The Government assures that both the president Javier Miley as the minister Luis Caputo and the head of the Central Bank, Santiago BausiliThey are firmly convinced that leaving the 2% monthly “crawling peg” would only increase the nominal exchange rate, but not the real one, since the inflationary jump would be immediate.

A pertinent question, then, is where do they plan to get dollars to calm the mood in terms of exchange rates and the official response is more in favor of pesos.
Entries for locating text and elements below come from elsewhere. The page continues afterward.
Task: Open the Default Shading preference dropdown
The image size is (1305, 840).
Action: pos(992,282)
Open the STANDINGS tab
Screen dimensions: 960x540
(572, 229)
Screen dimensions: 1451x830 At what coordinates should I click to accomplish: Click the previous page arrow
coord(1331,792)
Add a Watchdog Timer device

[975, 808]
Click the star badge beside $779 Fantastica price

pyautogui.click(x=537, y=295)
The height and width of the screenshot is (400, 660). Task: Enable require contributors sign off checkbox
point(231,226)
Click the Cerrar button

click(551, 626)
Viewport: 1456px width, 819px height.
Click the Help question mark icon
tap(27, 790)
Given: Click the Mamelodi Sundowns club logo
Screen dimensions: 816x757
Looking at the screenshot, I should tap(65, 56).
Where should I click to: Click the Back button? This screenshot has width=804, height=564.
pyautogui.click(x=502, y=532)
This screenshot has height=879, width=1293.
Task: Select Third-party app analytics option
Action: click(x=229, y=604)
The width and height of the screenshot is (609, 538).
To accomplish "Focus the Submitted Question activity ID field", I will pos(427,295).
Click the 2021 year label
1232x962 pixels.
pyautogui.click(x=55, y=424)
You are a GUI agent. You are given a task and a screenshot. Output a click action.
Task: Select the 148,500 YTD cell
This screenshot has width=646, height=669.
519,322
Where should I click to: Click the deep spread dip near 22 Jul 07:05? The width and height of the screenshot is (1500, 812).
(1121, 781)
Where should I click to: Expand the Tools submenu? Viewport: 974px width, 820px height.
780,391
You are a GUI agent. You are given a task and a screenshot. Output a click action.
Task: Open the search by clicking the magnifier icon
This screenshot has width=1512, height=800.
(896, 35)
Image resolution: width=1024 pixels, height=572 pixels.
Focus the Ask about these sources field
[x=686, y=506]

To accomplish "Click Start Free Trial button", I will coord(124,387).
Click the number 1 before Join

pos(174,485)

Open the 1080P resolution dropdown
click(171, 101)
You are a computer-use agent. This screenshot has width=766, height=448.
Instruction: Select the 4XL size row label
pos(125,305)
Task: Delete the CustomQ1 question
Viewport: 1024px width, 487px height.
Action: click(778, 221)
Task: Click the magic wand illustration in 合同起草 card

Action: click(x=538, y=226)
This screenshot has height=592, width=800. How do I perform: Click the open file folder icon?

For the Government, the increase in demand for pesos has already begun, as has, although weakly, the fixed-term rate.

At the Central Bank they believe in the power of the fiscal surplus and the cut in the issuance of pesos that will involve the exchange of the Central Bank’s debt for Treasury bills.

“The pesos will be scarce” they say at the Central Bank to justify the maintenance of the official dollar at a strict rate, rising to 2% monthly and ruling out a shock as a mechanism for lifting the exchange rate restriction.

Following this logic, from now on, we should closely monitor the evolution of the exchange rate gap, that is, the distance between the wholesale dollar and the free cash settlement dollar.

As of Friday, that gap was 52%, with a wholesaler at $917 and a CCL at $1,395. That level of gap makes it difficult to eliminate the expectation that the lifting of the restrictions would be accompanied by a jump in the exchange rate.

An interesting figure was raised by the financial analyst Leandro Zicarelli in the radio program of the journalist Jairo Straccia when he said that, to get out of the trap, one must go through the gap that is “he patovica from a bowling alley“If it is small, the jump would be small and if it is large, the exchange rate jump could be large.

Part of the market expectation is that the Government will obtain the US$8 billion in additional funds from the International Monetary Fund that Minister Luis Caputo mentioned. But there is no indication that this will be short-term.

The government says it is not in a hurry to negotiate a new agreement, and the market is convinced that the IMF will not extend the loan unless it is to pay the organization.

Regarding the suggestions for changes to the exchange rate policy included in the report by the IMF staff, the Ministry of Economy understands that this is a technical recommendation that the bureaucracy of the organization must make as a formal matter to keep its board informed.

Under this umbrella, both the Treasury and the Central Bank assign a long life to the current exchange scheme while waiting for the absence of monetary emission for fiscal reasons and the rise in interest rates will be powerful enough to calm the waters in the coming weeks.

Recent economic history shows that Argentina can live with exchange controls and a wide gap between dollars for a long time.

But that is also one of the reasons for the economic stagnation that has lasted for more than 10 years.